(Data for this exercise begins)

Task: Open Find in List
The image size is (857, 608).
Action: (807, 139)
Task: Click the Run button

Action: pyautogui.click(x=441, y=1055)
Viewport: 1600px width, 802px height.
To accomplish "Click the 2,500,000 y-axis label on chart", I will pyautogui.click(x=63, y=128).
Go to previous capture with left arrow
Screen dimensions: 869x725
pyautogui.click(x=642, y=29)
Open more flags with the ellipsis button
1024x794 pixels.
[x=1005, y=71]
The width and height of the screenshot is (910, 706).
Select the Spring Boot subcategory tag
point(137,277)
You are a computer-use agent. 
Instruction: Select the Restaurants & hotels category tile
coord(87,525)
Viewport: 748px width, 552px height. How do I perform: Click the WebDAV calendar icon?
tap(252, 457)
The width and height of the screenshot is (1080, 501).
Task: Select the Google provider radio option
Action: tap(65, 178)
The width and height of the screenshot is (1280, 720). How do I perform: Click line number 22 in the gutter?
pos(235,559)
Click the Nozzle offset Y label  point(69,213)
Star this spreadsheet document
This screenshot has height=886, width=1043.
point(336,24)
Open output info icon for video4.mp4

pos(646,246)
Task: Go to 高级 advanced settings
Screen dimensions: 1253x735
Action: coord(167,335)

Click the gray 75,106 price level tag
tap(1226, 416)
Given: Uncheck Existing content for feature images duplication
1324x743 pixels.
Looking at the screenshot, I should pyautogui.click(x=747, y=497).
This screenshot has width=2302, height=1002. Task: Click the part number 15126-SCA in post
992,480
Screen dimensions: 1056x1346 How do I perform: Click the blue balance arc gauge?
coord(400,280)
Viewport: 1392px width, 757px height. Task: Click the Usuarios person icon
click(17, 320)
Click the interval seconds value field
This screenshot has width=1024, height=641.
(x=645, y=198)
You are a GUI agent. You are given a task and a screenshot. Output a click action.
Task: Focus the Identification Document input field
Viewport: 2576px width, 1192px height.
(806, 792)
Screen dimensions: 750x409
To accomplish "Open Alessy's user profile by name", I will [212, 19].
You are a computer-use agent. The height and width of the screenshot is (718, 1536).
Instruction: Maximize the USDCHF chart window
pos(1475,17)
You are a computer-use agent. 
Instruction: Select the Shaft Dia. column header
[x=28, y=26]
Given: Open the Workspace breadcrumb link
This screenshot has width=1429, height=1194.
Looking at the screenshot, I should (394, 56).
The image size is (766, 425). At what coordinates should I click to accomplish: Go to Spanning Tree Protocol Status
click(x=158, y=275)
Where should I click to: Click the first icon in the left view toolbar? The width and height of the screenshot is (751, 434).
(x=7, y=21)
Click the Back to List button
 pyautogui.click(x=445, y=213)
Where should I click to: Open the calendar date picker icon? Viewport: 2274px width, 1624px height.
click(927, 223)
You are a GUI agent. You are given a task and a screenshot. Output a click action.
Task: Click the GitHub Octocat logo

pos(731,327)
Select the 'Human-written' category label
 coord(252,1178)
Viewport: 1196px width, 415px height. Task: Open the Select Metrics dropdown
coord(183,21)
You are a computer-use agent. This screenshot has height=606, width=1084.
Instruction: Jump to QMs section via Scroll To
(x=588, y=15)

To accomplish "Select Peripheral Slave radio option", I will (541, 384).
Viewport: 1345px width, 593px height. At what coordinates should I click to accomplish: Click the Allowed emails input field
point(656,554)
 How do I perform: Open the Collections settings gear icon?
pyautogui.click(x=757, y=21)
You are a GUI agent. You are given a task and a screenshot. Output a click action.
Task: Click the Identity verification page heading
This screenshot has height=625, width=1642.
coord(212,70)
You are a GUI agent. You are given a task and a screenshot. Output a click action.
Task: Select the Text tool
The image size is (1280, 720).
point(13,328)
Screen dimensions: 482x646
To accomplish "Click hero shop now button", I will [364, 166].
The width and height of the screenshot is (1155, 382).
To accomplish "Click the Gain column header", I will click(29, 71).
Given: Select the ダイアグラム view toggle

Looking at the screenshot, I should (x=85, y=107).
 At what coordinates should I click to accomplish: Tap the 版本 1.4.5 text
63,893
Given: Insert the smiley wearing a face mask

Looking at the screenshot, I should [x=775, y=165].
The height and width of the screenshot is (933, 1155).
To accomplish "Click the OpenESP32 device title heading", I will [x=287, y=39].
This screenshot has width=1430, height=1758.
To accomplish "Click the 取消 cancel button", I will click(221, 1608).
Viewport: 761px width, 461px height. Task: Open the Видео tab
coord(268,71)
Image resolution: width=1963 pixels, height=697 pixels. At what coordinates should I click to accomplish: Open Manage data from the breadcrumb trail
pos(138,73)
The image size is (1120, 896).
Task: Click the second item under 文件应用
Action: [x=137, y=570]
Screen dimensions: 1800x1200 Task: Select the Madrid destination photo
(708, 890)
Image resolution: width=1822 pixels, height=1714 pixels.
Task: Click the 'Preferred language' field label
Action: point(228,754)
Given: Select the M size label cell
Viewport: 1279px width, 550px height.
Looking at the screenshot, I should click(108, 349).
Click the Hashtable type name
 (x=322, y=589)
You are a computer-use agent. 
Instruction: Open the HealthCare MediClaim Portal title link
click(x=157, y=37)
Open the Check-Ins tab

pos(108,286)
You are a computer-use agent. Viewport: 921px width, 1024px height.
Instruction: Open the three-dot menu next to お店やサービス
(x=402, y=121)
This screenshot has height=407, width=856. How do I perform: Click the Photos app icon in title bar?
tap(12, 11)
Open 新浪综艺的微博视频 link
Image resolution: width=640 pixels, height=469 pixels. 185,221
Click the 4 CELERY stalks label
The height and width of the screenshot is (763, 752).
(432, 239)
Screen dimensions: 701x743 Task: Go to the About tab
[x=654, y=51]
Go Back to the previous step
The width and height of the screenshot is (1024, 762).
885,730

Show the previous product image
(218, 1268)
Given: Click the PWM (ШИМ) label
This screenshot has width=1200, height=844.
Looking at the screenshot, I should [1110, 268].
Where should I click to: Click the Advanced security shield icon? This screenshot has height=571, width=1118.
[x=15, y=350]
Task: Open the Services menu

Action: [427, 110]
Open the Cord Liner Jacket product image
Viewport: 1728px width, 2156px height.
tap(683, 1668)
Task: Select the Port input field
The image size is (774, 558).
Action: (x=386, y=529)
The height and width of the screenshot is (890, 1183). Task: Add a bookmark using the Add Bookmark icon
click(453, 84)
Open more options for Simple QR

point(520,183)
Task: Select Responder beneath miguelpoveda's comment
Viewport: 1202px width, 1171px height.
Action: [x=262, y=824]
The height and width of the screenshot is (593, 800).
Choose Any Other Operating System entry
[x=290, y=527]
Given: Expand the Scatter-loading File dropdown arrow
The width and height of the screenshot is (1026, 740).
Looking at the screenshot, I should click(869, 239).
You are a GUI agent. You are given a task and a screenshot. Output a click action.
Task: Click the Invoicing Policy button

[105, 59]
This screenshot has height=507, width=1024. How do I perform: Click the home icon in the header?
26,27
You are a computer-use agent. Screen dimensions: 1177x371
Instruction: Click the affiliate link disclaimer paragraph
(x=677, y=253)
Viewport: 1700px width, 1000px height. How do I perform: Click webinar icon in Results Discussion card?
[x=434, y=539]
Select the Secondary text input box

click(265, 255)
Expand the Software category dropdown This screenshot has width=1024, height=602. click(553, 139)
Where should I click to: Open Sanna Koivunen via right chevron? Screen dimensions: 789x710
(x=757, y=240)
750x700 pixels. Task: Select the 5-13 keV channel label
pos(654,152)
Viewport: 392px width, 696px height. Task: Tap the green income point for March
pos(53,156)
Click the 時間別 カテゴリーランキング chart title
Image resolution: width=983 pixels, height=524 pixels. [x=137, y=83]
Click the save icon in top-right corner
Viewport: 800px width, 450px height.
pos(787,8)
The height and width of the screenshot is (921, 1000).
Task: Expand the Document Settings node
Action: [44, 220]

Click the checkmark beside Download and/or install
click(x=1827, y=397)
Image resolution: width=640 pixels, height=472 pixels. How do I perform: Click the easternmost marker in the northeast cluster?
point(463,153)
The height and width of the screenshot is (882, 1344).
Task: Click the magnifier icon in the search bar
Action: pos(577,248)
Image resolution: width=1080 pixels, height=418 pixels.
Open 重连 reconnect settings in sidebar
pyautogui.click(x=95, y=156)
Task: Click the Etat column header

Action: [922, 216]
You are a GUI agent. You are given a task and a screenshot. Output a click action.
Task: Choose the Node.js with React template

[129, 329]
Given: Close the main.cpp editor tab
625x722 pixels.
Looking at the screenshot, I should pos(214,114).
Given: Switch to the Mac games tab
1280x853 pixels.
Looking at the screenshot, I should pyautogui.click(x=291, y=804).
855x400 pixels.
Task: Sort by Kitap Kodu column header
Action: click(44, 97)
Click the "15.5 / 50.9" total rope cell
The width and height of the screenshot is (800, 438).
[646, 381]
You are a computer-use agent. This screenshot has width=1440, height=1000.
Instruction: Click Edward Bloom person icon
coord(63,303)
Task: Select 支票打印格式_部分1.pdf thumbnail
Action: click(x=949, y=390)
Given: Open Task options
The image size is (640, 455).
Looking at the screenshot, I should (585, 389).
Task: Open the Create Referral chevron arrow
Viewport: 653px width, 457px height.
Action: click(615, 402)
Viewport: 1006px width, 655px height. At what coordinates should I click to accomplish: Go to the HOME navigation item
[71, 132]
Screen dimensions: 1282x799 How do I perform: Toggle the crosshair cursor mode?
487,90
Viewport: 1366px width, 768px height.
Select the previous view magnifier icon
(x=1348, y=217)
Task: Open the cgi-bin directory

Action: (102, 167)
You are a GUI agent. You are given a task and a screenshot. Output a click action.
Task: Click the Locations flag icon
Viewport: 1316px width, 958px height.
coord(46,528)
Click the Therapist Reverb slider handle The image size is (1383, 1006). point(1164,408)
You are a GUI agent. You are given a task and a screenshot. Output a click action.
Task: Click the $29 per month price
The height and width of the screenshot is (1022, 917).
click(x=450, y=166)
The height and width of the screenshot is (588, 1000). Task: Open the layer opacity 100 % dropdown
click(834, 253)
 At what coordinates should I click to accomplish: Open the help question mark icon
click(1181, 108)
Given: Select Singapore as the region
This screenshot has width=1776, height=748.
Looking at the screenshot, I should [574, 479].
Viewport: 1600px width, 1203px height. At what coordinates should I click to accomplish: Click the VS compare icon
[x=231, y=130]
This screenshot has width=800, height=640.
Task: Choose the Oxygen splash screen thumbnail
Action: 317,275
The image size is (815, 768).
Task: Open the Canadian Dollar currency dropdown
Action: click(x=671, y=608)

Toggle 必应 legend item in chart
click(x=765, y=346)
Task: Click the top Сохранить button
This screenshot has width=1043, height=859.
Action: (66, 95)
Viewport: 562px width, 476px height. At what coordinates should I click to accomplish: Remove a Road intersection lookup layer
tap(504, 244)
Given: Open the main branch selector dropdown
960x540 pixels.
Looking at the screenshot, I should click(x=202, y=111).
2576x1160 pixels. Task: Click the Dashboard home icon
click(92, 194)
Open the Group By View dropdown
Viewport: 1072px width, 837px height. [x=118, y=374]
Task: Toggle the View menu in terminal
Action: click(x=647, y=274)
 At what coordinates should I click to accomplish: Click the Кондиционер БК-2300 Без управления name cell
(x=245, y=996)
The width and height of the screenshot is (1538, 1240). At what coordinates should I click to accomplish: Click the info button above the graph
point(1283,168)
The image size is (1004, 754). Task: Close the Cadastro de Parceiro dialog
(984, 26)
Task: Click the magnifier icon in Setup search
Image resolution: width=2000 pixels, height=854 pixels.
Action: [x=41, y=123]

(Data for this exercise ends)

Work item :: Only lines of the data holding the word "computer" go in the answer. Please copy each of them.

Written solution ::
You are a computer-use agent. 
You are a computer-use agent. The height and width of the screenshot is (718, 1536).
You are a computer-use agent. 
You are a computer-use agent. This screenshot has height=606, width=1084.
You are a computer-use agent. 
You are a computer-use agent. Viewport: 921px width, 1024px height.
You are a computer-use agent. Screen dimensions: 1177x371
You are a computer-use agent. This screenshot has width=1440, height=1000.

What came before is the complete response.